Donnerstag, 2. August 2007

"Karibu!"

… „Willkommen“. So wurde ich in den letzten Tagen hier oft begrüßt. Ich bin in Tansania und besonders im Centre unheimlich herzlich aufgenommen worden. Obwohl Tansania in vielen Dingen sehr anders ist als die anderen afrikanischen Länder, die ich bisher kennen gelernt habe, habe ich mich kurz nach meiner Landung hier sofort unheimlich wohl und auch schon ein Stückchen vertraut gefühlt. Allein der Geruch hier, der sich zusammensetzt aus einer Mischung von offenem Feuer, Maisbrei, Kuhstall, getrocknetem Fisch und vielem anderen Undefinierbaren hat in mir sofort einige Erinnerungen wachgerufen. Besonders eindrücklich fand ich die afrikanische Mischung aus dem wilden Gewusel und gleichzeitig der unheimlichen Gelassenheit der Menschen in den Straßen von Dar.

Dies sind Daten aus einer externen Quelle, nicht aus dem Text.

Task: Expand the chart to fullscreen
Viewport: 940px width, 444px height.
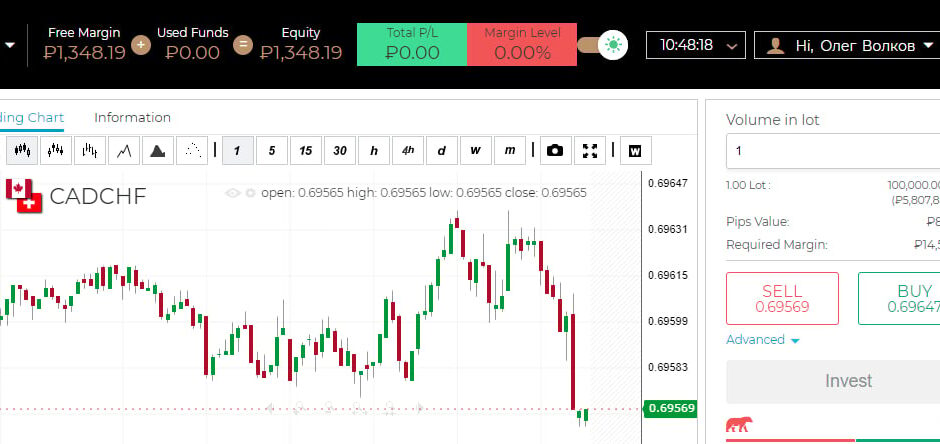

Vom Flughafen aus mussten wir noch mit dem Bus weiter nach Morogoro über ein paar sehr unwegsame Straßen. Da ich aber zu dem Zeitpunkt aber schon über 24 Stunden unterwegs war und im Flugzeug nicht sonderlich viel schlafen konnte, hat mir selbst die Schauklerei im Bus nicht viel ausgemacht und ich bin immer wieder eingeschlafen. Irgendwann in der Nacht (ich glaube es war erst abends, aber da es ab 7.00 Uhr hier stockdunkel ist, hatte ich schon ein Nacht-Gefühl) bin ich dann auf dem Center angekommen. Außer vielen schwarzen Gesichtern im Dunkeln, die mich angelächelt haben, konnte ich überhaupt nichts erkennen. Nach einer Portion Reis mit Bohnen hab ich mich dann unters Moskitonetz gebettet und konnte wunderbar geschlafen.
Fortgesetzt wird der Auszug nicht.